Is the GPU Half-Empty or Half-Full? Practical Scheduling Techniques for LLMs
Ferdi Kossmann, Bruce Fontaine, Daya Khudia, Michael Cafarella, Samuel, Madden

TL;DR
This paper reviews existing scheduling methods for Large Language Model serving systems, highlighting the trade-offs between complexity and performance, and introduces two new simple yet effective scheduling techniques that outperform current methods on real workloads.
Contribution
The paper surveys existing scheduling techniques for LLM serving systems and proposes two novel, easy-to-implement scheduling methods that improve performance on production workloads.
Findings
Literature schedulers are complex but effective.
Practical schedulers are simple but leave performance gains untapped.
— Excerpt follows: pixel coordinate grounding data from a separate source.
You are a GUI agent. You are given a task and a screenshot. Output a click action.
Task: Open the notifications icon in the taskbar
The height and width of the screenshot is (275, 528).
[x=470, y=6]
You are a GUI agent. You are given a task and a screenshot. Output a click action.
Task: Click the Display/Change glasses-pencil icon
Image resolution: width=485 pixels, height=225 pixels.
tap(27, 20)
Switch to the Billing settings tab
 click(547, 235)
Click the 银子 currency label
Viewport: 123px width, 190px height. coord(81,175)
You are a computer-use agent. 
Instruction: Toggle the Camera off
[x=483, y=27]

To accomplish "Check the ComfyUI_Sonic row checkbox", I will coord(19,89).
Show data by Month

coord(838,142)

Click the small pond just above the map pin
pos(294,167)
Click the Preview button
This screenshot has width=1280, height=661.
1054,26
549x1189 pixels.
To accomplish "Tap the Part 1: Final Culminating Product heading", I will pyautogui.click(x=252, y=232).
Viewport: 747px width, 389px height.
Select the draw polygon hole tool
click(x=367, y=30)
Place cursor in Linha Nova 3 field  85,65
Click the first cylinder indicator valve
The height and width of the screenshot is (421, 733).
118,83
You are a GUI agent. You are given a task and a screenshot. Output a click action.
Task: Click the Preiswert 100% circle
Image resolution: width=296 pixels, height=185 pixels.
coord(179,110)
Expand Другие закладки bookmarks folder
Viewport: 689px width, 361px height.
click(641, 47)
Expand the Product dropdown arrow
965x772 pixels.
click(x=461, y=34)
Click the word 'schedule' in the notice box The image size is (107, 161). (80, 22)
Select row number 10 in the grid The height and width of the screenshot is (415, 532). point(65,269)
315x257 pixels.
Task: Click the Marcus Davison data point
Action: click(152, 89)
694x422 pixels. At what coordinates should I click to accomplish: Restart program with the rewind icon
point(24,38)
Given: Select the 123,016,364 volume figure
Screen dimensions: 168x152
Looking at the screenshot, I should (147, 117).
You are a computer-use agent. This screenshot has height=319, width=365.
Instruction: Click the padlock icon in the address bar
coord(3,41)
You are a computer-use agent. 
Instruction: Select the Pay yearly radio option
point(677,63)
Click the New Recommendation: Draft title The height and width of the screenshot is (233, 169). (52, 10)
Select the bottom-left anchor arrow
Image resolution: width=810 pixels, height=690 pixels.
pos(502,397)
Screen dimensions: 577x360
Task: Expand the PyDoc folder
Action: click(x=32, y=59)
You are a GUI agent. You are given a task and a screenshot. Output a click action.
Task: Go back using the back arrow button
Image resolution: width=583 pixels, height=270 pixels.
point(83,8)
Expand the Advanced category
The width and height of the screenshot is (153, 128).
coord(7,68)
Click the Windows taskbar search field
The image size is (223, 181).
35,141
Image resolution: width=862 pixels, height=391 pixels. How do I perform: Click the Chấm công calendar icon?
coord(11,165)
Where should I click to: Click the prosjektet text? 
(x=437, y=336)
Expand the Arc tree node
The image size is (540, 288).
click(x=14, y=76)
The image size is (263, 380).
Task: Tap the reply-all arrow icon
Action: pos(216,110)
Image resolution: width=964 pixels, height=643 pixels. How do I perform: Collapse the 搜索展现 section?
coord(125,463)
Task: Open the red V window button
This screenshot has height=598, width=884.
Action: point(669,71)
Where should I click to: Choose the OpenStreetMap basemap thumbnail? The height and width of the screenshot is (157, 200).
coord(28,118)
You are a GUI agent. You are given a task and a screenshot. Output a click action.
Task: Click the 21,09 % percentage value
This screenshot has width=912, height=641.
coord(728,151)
The proposed techniques outperform existing methods on real workload traces.
Abstract
Serving systems for Large Language Models (LLMs) improve throughput by processing several requests concurrently. However, multiplexing hardware resources between concurrent requests involves non-trivial scheduling decisions. Practical serving systems typically implement these decisions at two levels: First, a load balancer routes requests to different servers which each hold a replica of the LLM. Then, on each server, an engine-level scheduler decides when to run a request, or when to queue or preempt it. Improved scheduling policies may benefit a wide range of LLM deployments and can often be implemented as "drop-in replacements" to a system's current policy. In this work, we survey scheduling techniques from the literature and from practical serving systems. We find that schedulers from the literature often achieve good performance but introduce significant complexity. In contrast,…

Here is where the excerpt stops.